He made us. He made us.
The decay of the Roman Empire had been set in motion by some forces that were subtle and
some that were obvious. There were many theories about why it had begun to disintegrate, this
empire which seemed to the human mind to symbolize in time and space the sovereignty of the
eternal, the point of referral that stood above all of the traffic of life, all of the conflicts of life.

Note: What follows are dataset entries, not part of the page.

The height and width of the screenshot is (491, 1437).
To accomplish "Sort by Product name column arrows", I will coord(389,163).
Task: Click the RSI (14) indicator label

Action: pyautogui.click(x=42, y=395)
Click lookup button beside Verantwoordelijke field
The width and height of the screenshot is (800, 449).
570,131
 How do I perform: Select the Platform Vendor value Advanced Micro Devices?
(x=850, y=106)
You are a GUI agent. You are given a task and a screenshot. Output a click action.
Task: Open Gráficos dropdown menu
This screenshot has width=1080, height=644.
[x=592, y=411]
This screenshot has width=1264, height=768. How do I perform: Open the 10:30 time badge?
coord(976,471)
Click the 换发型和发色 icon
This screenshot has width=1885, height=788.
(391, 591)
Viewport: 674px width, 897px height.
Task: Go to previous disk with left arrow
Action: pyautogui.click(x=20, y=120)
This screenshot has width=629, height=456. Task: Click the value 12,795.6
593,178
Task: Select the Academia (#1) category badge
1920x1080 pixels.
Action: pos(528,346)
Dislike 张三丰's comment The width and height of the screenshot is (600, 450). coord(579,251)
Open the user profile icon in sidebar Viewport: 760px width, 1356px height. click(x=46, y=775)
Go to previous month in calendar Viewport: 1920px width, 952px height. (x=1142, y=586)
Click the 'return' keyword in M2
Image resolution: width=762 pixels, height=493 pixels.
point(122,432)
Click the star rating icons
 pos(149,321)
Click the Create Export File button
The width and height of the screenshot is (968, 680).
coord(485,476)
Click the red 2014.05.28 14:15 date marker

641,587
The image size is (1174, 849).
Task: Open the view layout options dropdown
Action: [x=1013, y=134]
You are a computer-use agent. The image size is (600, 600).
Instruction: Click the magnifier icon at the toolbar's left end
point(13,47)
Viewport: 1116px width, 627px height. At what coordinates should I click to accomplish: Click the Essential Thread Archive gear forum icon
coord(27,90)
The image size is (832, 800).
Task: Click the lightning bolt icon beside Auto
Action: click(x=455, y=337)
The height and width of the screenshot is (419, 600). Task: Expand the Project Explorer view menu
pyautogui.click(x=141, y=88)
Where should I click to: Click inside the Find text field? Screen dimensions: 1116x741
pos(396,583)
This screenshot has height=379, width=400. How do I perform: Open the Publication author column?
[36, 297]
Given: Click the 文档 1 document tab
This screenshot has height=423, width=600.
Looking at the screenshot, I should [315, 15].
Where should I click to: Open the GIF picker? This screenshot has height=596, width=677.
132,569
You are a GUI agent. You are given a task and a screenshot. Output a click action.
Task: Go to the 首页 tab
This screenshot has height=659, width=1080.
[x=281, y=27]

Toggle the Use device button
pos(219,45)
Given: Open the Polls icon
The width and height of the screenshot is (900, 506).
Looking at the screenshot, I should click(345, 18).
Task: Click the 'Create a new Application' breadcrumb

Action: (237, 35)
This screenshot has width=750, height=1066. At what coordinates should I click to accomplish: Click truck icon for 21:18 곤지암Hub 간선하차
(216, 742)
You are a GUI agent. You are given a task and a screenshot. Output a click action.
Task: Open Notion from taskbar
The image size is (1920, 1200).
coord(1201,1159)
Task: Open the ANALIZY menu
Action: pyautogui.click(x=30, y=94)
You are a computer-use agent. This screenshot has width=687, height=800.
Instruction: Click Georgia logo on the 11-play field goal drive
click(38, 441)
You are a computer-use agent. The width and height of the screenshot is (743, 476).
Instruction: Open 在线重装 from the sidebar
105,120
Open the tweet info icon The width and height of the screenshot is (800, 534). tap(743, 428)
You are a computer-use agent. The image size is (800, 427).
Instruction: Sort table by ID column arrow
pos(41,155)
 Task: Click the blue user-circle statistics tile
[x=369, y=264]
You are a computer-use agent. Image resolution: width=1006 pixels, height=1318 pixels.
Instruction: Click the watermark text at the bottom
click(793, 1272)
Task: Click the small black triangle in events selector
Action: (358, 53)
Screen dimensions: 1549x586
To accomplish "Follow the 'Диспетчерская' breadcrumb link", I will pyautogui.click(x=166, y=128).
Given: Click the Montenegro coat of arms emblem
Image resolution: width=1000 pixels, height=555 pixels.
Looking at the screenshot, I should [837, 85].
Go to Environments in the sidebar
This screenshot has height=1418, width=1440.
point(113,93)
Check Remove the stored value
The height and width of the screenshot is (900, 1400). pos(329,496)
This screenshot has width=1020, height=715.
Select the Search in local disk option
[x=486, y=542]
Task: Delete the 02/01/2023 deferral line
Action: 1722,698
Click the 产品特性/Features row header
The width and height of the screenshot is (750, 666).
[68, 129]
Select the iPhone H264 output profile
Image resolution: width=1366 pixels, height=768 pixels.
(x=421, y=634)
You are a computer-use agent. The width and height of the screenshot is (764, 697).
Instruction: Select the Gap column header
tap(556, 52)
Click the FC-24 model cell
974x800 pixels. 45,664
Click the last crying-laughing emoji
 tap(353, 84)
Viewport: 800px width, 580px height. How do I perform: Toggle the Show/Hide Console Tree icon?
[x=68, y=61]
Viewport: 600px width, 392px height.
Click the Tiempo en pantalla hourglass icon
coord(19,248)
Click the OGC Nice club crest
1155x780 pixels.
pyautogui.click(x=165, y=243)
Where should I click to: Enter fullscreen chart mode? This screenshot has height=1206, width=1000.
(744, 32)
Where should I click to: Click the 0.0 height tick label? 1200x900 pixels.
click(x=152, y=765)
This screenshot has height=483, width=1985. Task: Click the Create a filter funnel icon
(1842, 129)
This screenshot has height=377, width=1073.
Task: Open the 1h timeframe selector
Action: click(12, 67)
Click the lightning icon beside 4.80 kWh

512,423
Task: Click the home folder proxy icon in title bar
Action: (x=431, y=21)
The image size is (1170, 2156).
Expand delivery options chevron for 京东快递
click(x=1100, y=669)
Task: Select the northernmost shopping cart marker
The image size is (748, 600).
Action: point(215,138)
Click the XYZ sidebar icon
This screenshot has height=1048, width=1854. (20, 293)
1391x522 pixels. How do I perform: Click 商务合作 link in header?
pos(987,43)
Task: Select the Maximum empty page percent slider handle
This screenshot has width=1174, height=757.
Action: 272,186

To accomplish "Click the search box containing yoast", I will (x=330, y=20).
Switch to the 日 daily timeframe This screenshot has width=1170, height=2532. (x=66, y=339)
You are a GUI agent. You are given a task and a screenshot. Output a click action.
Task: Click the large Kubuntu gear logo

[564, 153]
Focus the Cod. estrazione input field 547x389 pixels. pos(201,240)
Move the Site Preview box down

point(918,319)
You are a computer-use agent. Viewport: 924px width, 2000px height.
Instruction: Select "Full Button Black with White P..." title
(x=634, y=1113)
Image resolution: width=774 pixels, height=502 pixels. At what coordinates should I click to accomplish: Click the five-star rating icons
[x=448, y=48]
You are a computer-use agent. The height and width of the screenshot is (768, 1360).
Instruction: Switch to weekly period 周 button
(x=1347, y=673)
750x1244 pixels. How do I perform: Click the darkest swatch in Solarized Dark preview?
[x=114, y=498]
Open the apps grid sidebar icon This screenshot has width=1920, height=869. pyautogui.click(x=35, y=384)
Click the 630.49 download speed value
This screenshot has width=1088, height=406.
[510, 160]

And little by little, men saw that this empire itself was beginning to disintegrate. The stirring of
populations swinging back and forth across the frontiers, a movement of populations that has
continued down to the present time. This is one of the mysterious things as I think about human
history.
I know the answers that the sociologists give about why peoples start moving, why they get on
the march. But I'm not sure that this answer is a satisfying one. But be that as it may, the empire
was in flux. It had broken itself in twain.
And this, the tensions between the Orient and the Occident, the tensions between great racial
groups that had been rooted in a certain kind of culture and a certain pattern of life, a tension that
had been held at equilibrium as long as the Roman Empire spread its eagles everywhere. And
held, as if it were in one, vast continuum, all of these subtle conflicts.
Now when this outer rim cracked, all the built-in tensions began to emerge. And finally, it
expressed itself in the formal division of the empire between the East and the West.
Augustine, what about him? What words may I use to talk about him? He was a part of this flux.
He lived in North Africa, a North Africa that we cannot imagine now because when he lived
there, it was a lush land, full of all kinds of wonderful vineyards, green fertility, and the gods of
fertility flourished.
This was North Africa when Augustine was a boy. He had a wonderful mother, devout, pious,
who brooded over him with great tenderness, knowing somewhat within herself that if she could
pray long enough, she was a devout Catholic, if she could pray long enough, if she could hold
out without giving up, the pressure of her love would bring her wandering son into the fold.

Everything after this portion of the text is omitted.